Almanac Gaming: Go Pokémon Go!



If you haven’t come across players of this global sensation, then you probably need to get out more often!  No longer can I drift down the bike track in a day-dream whilst I listen to a podcast, I now stay on high alert for screen-obsessed Pokémon Go players.

Around the planet, people are not only connecting with these imaginary creatures, but they are connecting with each other and their local communities.  It is obsessively stimulating and there can be down-sides; where people have died, been robbed or even uncovered corpses while playing the game.  However, with Pokémon Go parties on offer, there have also undoubtedly been plenty of romances initiated whilst playing the game.  The Pokémon Go app is now more popular than the Tinder app, and the mind boggles about the prospect of these two ever joining forces!

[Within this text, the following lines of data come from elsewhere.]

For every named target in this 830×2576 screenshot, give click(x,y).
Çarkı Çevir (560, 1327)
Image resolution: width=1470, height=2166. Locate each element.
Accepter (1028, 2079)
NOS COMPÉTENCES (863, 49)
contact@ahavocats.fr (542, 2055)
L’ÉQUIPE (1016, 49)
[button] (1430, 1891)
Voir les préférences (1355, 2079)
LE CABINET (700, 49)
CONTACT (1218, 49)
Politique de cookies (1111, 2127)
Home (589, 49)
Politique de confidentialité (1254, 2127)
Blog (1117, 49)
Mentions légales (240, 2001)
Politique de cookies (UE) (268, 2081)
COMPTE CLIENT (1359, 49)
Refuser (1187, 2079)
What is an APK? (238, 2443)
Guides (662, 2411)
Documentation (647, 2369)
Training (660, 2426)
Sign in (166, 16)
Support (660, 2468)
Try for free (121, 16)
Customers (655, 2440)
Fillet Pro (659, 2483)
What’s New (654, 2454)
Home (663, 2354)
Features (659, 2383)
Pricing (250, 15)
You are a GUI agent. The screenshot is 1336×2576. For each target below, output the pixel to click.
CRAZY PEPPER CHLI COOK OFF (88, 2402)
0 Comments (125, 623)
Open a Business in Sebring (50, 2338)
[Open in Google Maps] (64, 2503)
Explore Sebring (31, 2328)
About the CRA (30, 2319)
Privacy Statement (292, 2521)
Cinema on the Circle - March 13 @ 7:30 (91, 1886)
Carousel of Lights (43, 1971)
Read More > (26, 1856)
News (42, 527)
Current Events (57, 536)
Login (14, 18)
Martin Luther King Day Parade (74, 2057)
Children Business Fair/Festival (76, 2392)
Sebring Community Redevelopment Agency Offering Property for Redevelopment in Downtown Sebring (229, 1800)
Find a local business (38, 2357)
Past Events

It would be foolish not to stop and think for a moment about what this phenomenon is telling us.  For those of us with an involvement in the sports and physical recreation space there are some big call-outs as I see it.

Time to play

The persistent cry of a ‘time poor society’ who has No Time to Play is well and truly debunked in my opinion.  Millions of people have found countless hours to play this game, proving to me that people in modern societies still have time for activities that push their buttons.  As a sports provider, if you are not getting enough ‘facetime’, then you are simply not interesting; so stop blaming a ‘time poor society’.

It’s completely free

The game is free to download, there are no monetary prizes, and it’s one of the hottest things on the planet.  It not only comprises the key gamer success factors of immersion, fascination, progression, reward and mastery; but it fosters physical connections between real people and their local communities.

Teams and tribes matter

We are essentially tribal creatures and Pokémon Go has tapped into this psyche by creating teams that players can be passionate about.  Humans need to commune, connect and be recognised by others. Clubs and communities, like Pokémon Go, facilitate this based around a shared interest, pursuit or activity.  Life really is better when shared and supported by others, and Pokémon Go is providing a valuable lesson for those sports and activities that are obsessed by individual performance.

The real sixth sense

The smartphone has become the new sixth sense and humans now depend on them as a key and convenient interface between their physical and virtual worlds.   When you stop to think about it, the simplest fact of speaking on a phone provided a remarkable ‘virtual’ experience for Alexander Bell and Thomas Watson when they made the world’s first phone call over 130 years ago.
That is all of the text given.